You removed integument,
you palpated fibrils,
extracted breastplates,
exposed diaphragms.
You saw the once rhythmic heart
still silent, again and again, in a pool of formalin.

We begin the study of life
with our hands buried in the dead.
This is how you did it
and how we will always do it.
The body refuse the name body
taking cadaver, meaning to fall.

Young in this opening poem, and for the entire duration of The Day, conducts a relentless inquiry into the layers of physical, natural, ontological, and linguistic experience. Quite interestingly, cadaver takes kad as its root. This is the same root for such words as cadence, caduceus, cascade, chance, decay, and recidivism — all of which surface into other poems in this collection either by name or significance. Young’s poetry also reverberates with the poet’s auditory imagination, like the ‘silent’ heart which metrically beats here ‘again and again, in a pool of formalin.’ Young, who later confesses to ‘cling’ to form (and he shows mastery of many), undoubtedly welcomes the clever pun of formal in formalin. So from the very start, the reader falls into Young’s world ‘with our hands buried in the dead.’

This notion of returning to one’s past, to the places and people of the dead, recurs throughout The Day Underneath the Day, especially in parts II and III of the three-part collection. Young, though, does not seem as interested in retracing or reclaiming his familial roots as experiencing the natural world. In ‘The Lesson,’ a poem that describes ‘how a storm had torn down the villas / of the English princes’ yet ‘left other houses standing,’ his grandmother instructs him on

how the sea
always took care of its own. Remember.

Outside, it only looked like disaster.
inside I was barely fourteen but pretending
to be a man, my hands behind me.

thinking back, I cannot help
but wonder, to whom does the sea
now owe its allegiance.

This poetry is ripe for post-colonial examination. Here, the speaker is as wary of his elder’s words regarding the powers of the natural world and his ‘own’ as he is about himself, a wavering self-conscious outsider. Often, Young’s speakers seems to have no other recourse but ‘the stance of the reticent, the cautious — // silence, the one sound leaving your lips,’ as he mentions in ‘Angling.’ In several other poems, he expresses a similar ambivalence, between silence and speech, action and passivity. In ‘The Philosopher in Florida’ the speaker reduces the problem of the Caribbean’s colonial history to a polar antagonism:

Our choice is a simple one:

to leave or to remain, to render
the Spanish moss a memory
or to pull it from the trees, repeatedly.

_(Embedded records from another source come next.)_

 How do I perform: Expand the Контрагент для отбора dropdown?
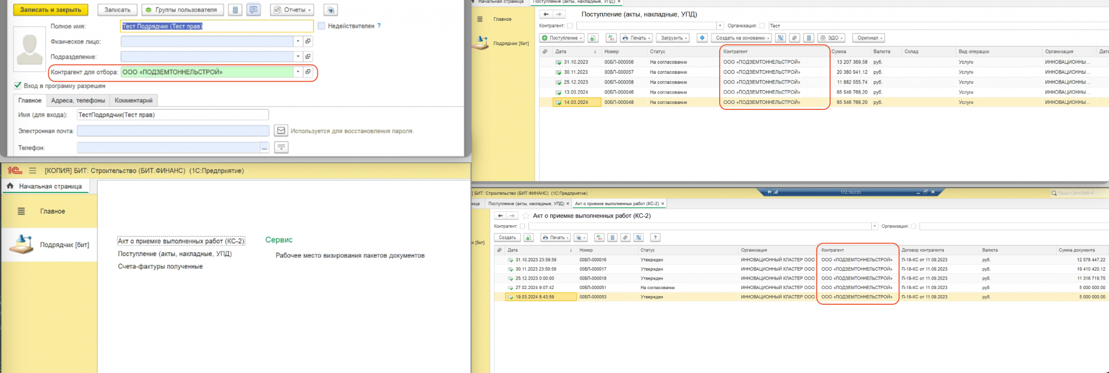[298, 71]
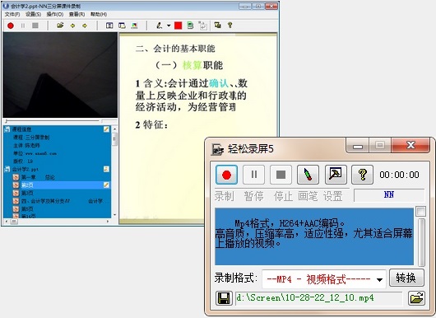Open the folder browse icon beside the file path

(x=416, y=298)

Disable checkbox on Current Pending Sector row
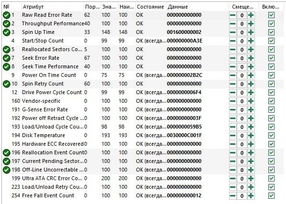271,161
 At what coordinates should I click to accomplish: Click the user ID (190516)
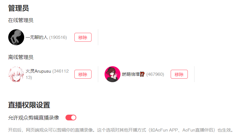coord(58,37)
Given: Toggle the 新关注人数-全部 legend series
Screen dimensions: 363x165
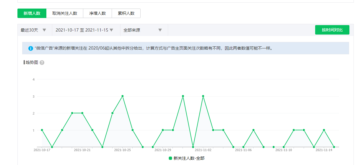Looking at the screenshot, I should [186, 158].
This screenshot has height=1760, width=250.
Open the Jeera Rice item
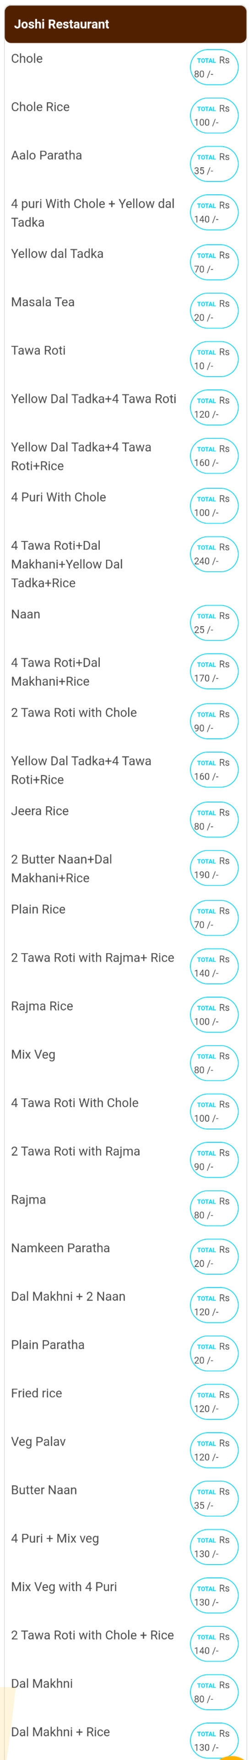pos(40,811)
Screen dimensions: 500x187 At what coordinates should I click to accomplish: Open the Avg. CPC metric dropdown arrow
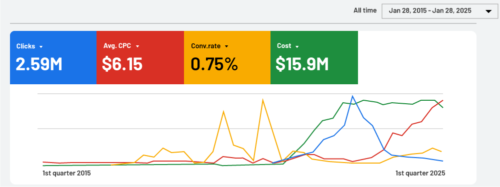(138, 46)

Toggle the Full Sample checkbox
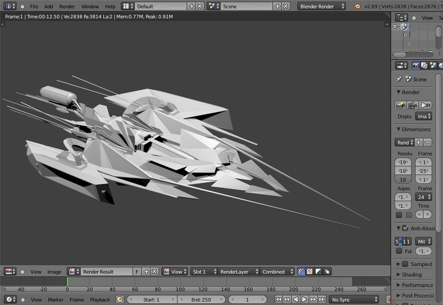click(399, 251)
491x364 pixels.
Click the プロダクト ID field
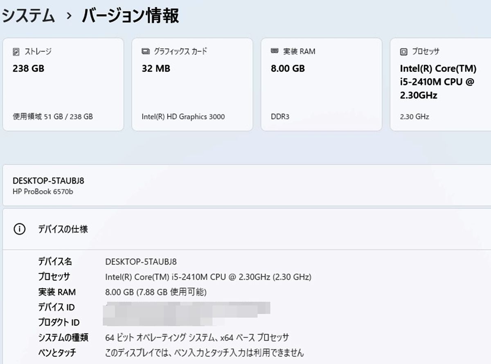[59, 322]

But in ‘The Footbridge in Summer’ the speaker beautifully laments:

What my grandparents left to me, the sound
of the Caribbean, its repetitions, is disappearing.

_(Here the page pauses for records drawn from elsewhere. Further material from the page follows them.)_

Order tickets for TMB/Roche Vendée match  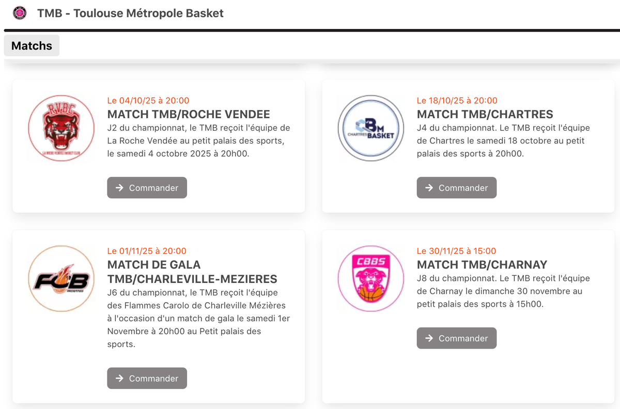click(147, 188)
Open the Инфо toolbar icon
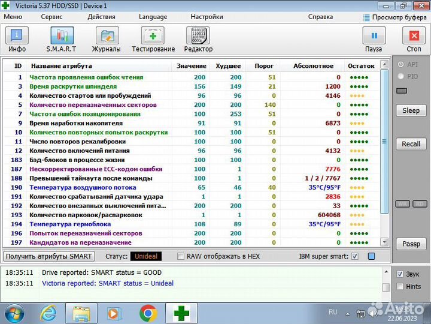The width and height of the screenshot is (431, 324). [17, 36]
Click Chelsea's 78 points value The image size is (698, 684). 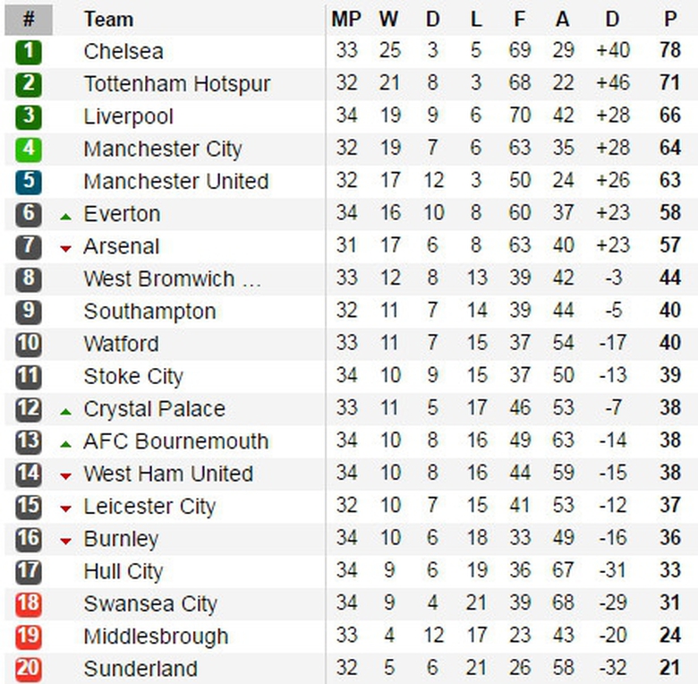[670, 51]
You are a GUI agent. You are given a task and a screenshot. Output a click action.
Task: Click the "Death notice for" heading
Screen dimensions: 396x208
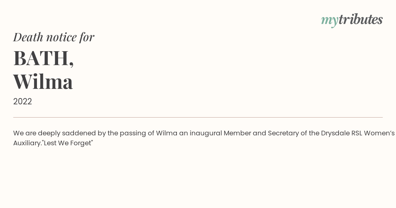(54, 37)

Ruckus of algae in late afternoon, ruckus
of the anhinga moving over the lake,
the air beneath its wings sounding arcs across the water.

Almost the entire final section of The Day investigates colonial aspects of Caribbean history, from the ruins of Spanish marbled esplanades to children unwittingly singing ‘Rule Britannia, Britannia rules the waves.’ Young concludes the book with a four-part sequence titled ‘Imago,’ a subversive yet lyrically entrancing depiction of Christobal Colon’s Spanish invasion into the Caribbean islands.

Everywhere, though, the natural elements of the islands seem to grow over and perhaps cloud the more problematic and repulsive parts of European colonialism. Nearly every poem here mentions some aspect of nature, whether it is the sound of the sea which ‘would start / countless numbers of poems,’ ‘rows of phontina, each leaf a red flame. . . violent in sunlight,’ a heron that ‘might, without warning take flight,’ or ‘whole patches of grass, / still white without moonlight.’ Above all, Young’s encounters with and recording of nature — both its physical, sensual qualities and the names of indigenous plants and birds — seem to construct his relationship with the place of Caribbean. ‘The day underneath the day,’ as Young hints in ‘For the Sake of Tiger Lilies,’ therefore comes to signify the excess of the outside and inside worlds of the Caribbean that flow behind and beneath the poet’s necessarily framed material and intellectual experiences. It is from here that Young begins the study of life: with one hand ‘buried in the dead’ and the other ‘clutching / shadows of leaf and branch landlocked under moon.’